Solo qualche tempo fa, in una vecchia intervista pubblicata dal sito WonderRoot nel 2017, alla domanda “suoni qualche strumento?” il giovane artista rispondeva, “Sì. La mia voce. Salto da una cosa all’altra in studio, ma la mia voce è il mio strumento principale.” Da Atlanta, Georgia, il 22enne Sequoyah Murray sta rivedendo in presa diretta le dinamiche del più moderno e contaminato r&b, iniettando elementi di glitch-pop, synth-wave e psichedelia tropicale.
Atlanta negli ultimi venti anni è diventata popolare per la scena trap, che è poi stata esportata in tutto il mondo, ma lui, fortunatamente, proviene da tutt’altro universo musicale: è cresciuto nella florida scena jazz improvvisata ed è lì che sostiene di avere imparato tutto e si dispiace che gli artisti che ne fanno parte non se li fili nessuno perché pare che suonino ciò che non si sente da alcuna altra parte.
In realtà, a me pare, che pure Sequoyah abbia un approccio diverso rispetto al genere a cui è stato accostato, grosso modo l’avant-soul di cui James Blake può essere considerato l’elemento più conosciuto.

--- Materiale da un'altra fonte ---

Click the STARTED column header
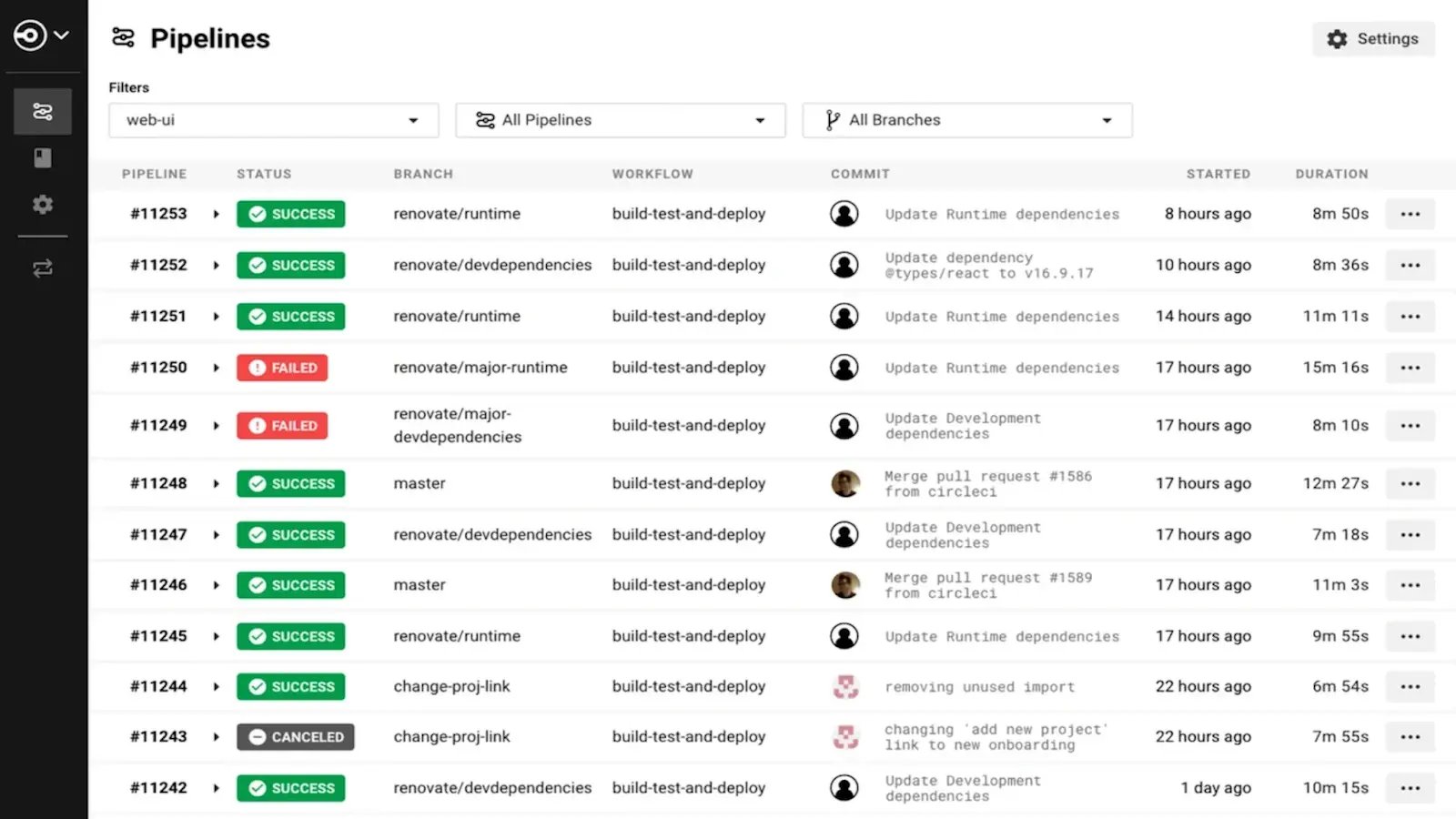This screenshot has height=819, width=1456. click(1218, 174)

Innanzitutto, l’estensione vocale, un baritono da tre ottave, poi la capacità di suonare tutto da solo passando da una conoscenza dell’hip-hop all’impro-jazz, non fa largo uso di elettronica e come punti di riferimento sembra quasi un ibrido tra Arthur Russell e Antony.
Troviamo arie d’opera oscure nella breve e sublime “Here we go”, “Penalties of love”, il primo singolo, è un mid-tempo ballabile che sfodera una prova vocale di grande emozione.
“Sublime” è un brano synth-pop che riporta i nostri sensi agli aromi anni ottanta, con il synth che si muove in modo impeccabile, e la voce del nostro che ha un andamento sinusoidale. Il maestro Arthur Russell fa sentire la propria influenza in due pezzi quali “Blue jays” e “Let’s take the time”.
L’unica pecca è la durata del disco, veramente breve, altrimenti mi azzarderei a definirlo un capolavoro, ma i margini per un’ulteriore crescita ci sono già tutti!!!